Par Peter Schwarz
9 juillet 2013
L’atterrissage forcé de l’avion du président bolivien à Vienne a montré que les protestations des gouvernements européens face à la surveillance massive exercée par l’agence américaine de renseignement NSA n’étaient qu’une vulgaire comédie.
On a obligé Evo Morales à atterrir à Vienne le 2 juillet parce que plusieurs pays européens – dont la France, l’Italie, l’Espagne et le Portugal – ont fermé leur espace aérien à son avion qui se dirigeait de Moscou vers La Paz. La raison de cet acte étaient des soupçons non fondés que le lanceur d’alerte américain Edward Snowden se trouvait à bord de l’avion.
Par cet incident, ces gouvernements se sont couverts de honte ; ce fut en particulier le cas pour le président français François Hollande. Lundi, il avait critiqué les mesures d’espionnage de la NSA entreprises par les Etats-Unis et dit : « Nous ne pouvons pas accepter ce type de comportement entre partenaires et alliés. Nous demandons que cela cesse immédiatement ».
Jeudi, il servait de shérif adjoint aux services de renseignement américains, mettait en danger la vie du président bolivien dans le but de livrer l’homme qui a révélé l’ampleur des écoutes opérées par la NSA aux Etats-Unis.
La France s’est par la suite excusée auprès du gouvernement bolivien. En le faisant, Hollande a admis indirectement qu’il avait pris lui-même la décision de la fermeture et de l’ouverture de l’espace aérien français.
Il évoqua des « informations contradictoires » sur les passagers se trouvant à bord de l’avion – suggérant qu’il avait reçu un rapport selon lequel Snowden se trouvait à bord. « Dès lors que j'ai su que c'était l'avion du président bolivien, j'ai donné immédiatement l'autorisation de survol du territoire français, » a-t-il ajouté.

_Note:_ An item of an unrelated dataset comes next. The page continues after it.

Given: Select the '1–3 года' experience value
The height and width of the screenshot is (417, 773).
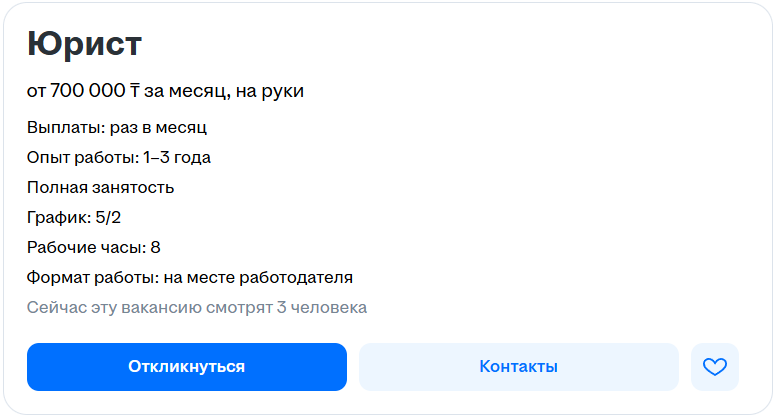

Tous les autres gouvernements européens se sont comportés de la même façon que le gouvernement français. Bien que le public soit indigné de l’interception massive de données opérée par les Etats-Unis, pas un seul gouvernement européen n’est disposé à accorder l’asile politique à Snowden.
Même le traitement scandaleux du président bolivien n’a pas entraîné un murmure de protestation dans les capitales européennes.
Lorsque la CIA utilisa l’espace aérien européen pour kidnapper des suspects présumés de terrorisme dans le but de les torturer (les soi-disant ‘extraditions extraordinaires’), des normes bien différentes ont été appliquées. Pas un seul gouvernement n’a insisté sur sa souveraineté pour fermer son espace aérien, bien qu’il fût clair que les vols étaient illégaux.
En Italie, vingt-deux agents de la CIA et l’ancien chef du renseignement italien, Nicolo Pollari, ont été condamnés à de longues peines de prison pour le kidnapping d’un religieux musulman égyptien. Quelques pays de l’Union européenne – comme la Pologne et la Roumanie – ont même fourni à la CIA des installations où opérer la torture.
Derrière cette attitude il y a plus que de la simple servilité ou de la lâcheté vis-à-vis de l’impérialisme américain. Ce qui lie les gouvernements européens à Washington, ce sont leurs intérêts de classe communs.
Ils s’inquiètent de ce que le gouvernement américain espionne leurs installations gouvernementales, leurs missions diplomatiques et leurs entreprises et de ce que les informations ainsi obtenues sont ensuite utilisées pour les faire chanter. Ils collaborent néanmoins étroitement avec les services secrets américains et maintiennent des appareils de renseignement similaires afin de surveiller leurs propres populations et de réprimer l’opposition sociale et politique.
Plus le débat sur les révélations de Snowden continue, plus de choses sont révélées sur ce qui se passe effectivement en Europe.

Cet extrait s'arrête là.